`No-one has it. I don't own one.'

`Well, when you decide to tell us where it is, you let us know.'

Yeah. Right. If Anthrax did have a hidden computer at uni, revealing its location wasn't top of the must-do list.

The police pawed through his personal letters, quizzed Anthrax about them. Who wrote this letter? Is he in the computer underground? What's his address?

Anthrax said `no comment' more times than he could count. He saw a few police moving into his bedroom and decided it was time to watch them closely, make sure nothing was planted. He stood up to follow them in and observe the search when one of the cops stopped him. Anthrax told them he wanted a lawyer. One of the police looked on with disapproval.
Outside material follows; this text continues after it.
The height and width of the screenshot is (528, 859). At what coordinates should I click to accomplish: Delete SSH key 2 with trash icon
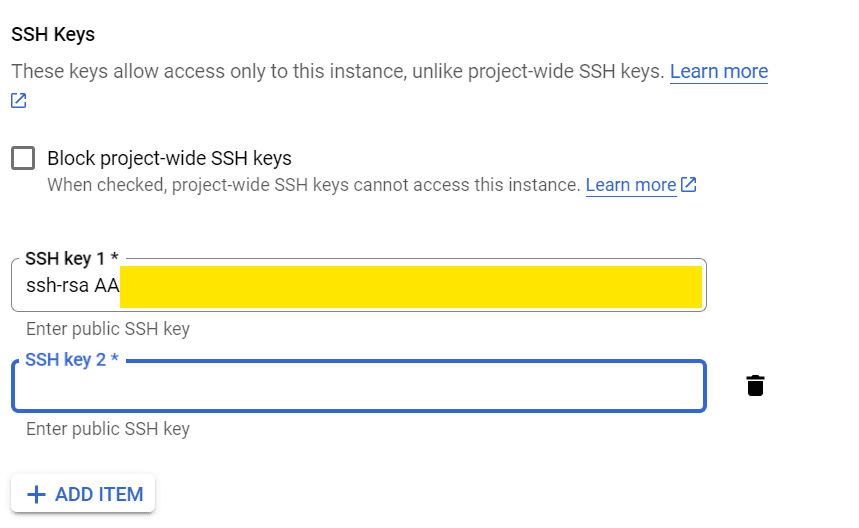(755, 386)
`You must be guilty,' he told Anthrax. `Only guilty people ask for lawyers. And here I was feeling sorry for you.'

Then one of the other officers dropped the bomb. `You know,' he began casually, `we're also raiding your parents' house …'

Anthrax freaked out. His mum would be hysterical. He asked to call his mother on his mobile, the only phone then working in the apartment. The police refused to let him touch his mobile. Then he asked to call her from the pay phone across the street. The police refused again. One of the officers, a tall, lanky cop, recognised a leverage point if ever he saw one. He spread the guilt on thick.

`Your poor sick mum. How could you do this to your poor sick mum? We're going to have to take her to Melbourne for questioning, maybe even to charge her, arrest her, take her to jail. You make me sick. I feel sorry for a mother having a son like you who is going to cause her all this trouble.'

From that moment on, the tall officer took every opportunity to talk about Anthrax's `poor sick mum'. He wouldn't let up. Not that he probably knew the first thing about scleroderma, the creeping fatal disease which affected her. Anthrax often thought about the pain his mother was in as the disease worked its way from her extremities to her internal organs. Scleroderma toughened the skin on the fingers and feet, but made them overly sensitive, particularly to changes in weather. It typically affected women native to hot climates who moved to colder environments.